◆ **MATERIAL TO PROCESS**:
........

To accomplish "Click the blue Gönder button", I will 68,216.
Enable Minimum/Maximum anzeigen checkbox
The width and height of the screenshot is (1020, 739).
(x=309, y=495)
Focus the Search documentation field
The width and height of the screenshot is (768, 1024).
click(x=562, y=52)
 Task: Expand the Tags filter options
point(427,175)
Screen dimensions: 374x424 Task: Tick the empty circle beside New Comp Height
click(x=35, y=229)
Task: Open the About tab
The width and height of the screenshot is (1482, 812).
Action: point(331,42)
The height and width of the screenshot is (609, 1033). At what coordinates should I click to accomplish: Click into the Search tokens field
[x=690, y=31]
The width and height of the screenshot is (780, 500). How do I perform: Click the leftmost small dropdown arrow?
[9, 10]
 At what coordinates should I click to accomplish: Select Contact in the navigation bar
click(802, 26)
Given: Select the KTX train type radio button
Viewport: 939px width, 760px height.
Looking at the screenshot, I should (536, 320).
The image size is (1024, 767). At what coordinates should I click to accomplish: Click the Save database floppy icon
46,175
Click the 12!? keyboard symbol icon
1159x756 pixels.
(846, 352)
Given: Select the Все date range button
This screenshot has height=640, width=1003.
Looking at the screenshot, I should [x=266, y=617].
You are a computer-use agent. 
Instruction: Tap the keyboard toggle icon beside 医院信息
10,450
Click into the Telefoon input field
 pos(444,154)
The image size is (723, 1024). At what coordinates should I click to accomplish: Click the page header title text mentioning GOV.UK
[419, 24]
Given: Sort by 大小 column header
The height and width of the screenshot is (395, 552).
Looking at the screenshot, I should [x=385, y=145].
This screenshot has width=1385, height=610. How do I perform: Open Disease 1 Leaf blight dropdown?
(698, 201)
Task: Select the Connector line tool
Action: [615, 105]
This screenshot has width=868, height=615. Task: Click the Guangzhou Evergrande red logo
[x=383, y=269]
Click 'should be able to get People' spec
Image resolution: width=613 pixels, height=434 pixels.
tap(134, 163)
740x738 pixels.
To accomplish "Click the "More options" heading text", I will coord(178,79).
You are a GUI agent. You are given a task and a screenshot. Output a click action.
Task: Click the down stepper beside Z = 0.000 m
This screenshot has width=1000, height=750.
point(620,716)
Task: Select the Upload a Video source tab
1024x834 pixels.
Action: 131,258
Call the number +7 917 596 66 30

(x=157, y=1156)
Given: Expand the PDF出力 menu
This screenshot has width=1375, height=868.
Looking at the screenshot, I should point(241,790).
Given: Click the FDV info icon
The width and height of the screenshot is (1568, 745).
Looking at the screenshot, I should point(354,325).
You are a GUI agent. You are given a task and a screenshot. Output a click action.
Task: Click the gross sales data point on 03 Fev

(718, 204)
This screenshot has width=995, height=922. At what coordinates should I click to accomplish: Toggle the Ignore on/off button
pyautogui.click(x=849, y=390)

........

Repeat the whole listing above exactly.

◆ **RESPONSE TO THE TASK**:
To accomplish "Click the blue Gönder button", I will 68,216.
Enable Minimum/Maximum anzeigen checkbox
The width and height of the screenshot is (1020, 739).
(x=309, y=495)
Focus the Search documentation field
The width and height of the screenshot is (768, 1024).
click(x=562, y=52)
 Task: Expand the Tags filter options
point(427,175)
Screen dimensions: 374x424 Task: Tick the empty circle beside New Comp Height
click(x=35, y=229)
Task: Open the About tab
The width and height of the screenshot is (1482, 812).
Action: point(331,42)
The height and width of the screenshot is (609, 1033). At what coordinates should I click to accomplish: Click into the Search tokens field
[x=690, y=31]
The width and height of the screenshot is (780, 500). How do I perform: Click the leftmost small dropdown arrow?
[9, 10]
 At what coordinates should I click to accomplish: Select Contact in the navigation bar
click(802, 26)
Given: Select the KTX train type radio button
Viewport: 939px width, 760px height.
Looking at the screenshot, I should (536, 320).
The image size is (1024, 767). At what coordinates should I click to accomplish: Click the Save database floppy icon
46,175
Click the 12!? keyboard symbol icon
1159x756 pixels.
(846, 352)
Given: Select the Все date range button
This screenshot has height=640, width=1003.
Looking at the screenshot, I should [x=266, y=617].
You are a computer-use agent. 
Instruction: Tap the keyboard toggle icon beside 医院信息
10,450
Click into the Telefoon input field
 pos(444,154)
The image size is (723, 1024). At what coordinates should I click to accomplish: Click the page header title text mentioning GOV.UK
[419, 24]
Given: Sort by 大小 column header
The height and width of the screenshot is (395, 552).
Looking at the screenshot, I should [x=385, y=145].
This screenshot has width=1385, height=610. How do I perform: Open Disease 1 Leaf blight dropdown?
(698, 201)
Task: Select the Connector line tool
Action: [615, 105]
This screenshot has width=868, height=615. Task: Click the Guangzhou Evergrande red logo
[x=383, y=269]
Click 'should be able to get People' spec
Image resolution: width=613 pixels, height=434 pixels.
tap(134, 163)
740x738 pixels.
To accomplish "Click the "More options" heading text", I will coord(178,79).
You are a GUI agent. You are given a task and a screenshot. Output a click action.
Task: Click the down stepper beside Z = 0.000 m
This screenshot has width=1000, height=750.
point(620,716)
Task: Select the Upload a Video source tab
1024x834 pixels.
Action: 131,258
Call the number +7 917 596 66 30

(x=157, y=1156)
Given: Expand the PDF出力 menu
This screenshot has width=1375, height=868.
Looking at the screenshot, I should point(241,790).
Given: Click the FDV info icon
The width and height of the screenshot is (1568, 745).
Looking at the screenshot, I should point(354,325).
You are a GUI agent. You are given a task and a screenshot. Output a click action.
Task: Click the gross sales data point on 03 Fev

(718, 204)
This screenshot has width=995, height=922. At what coordinates should I click to accomplish: Toggle the Ignore on/off button
pyautogui.click(x=849, y=390)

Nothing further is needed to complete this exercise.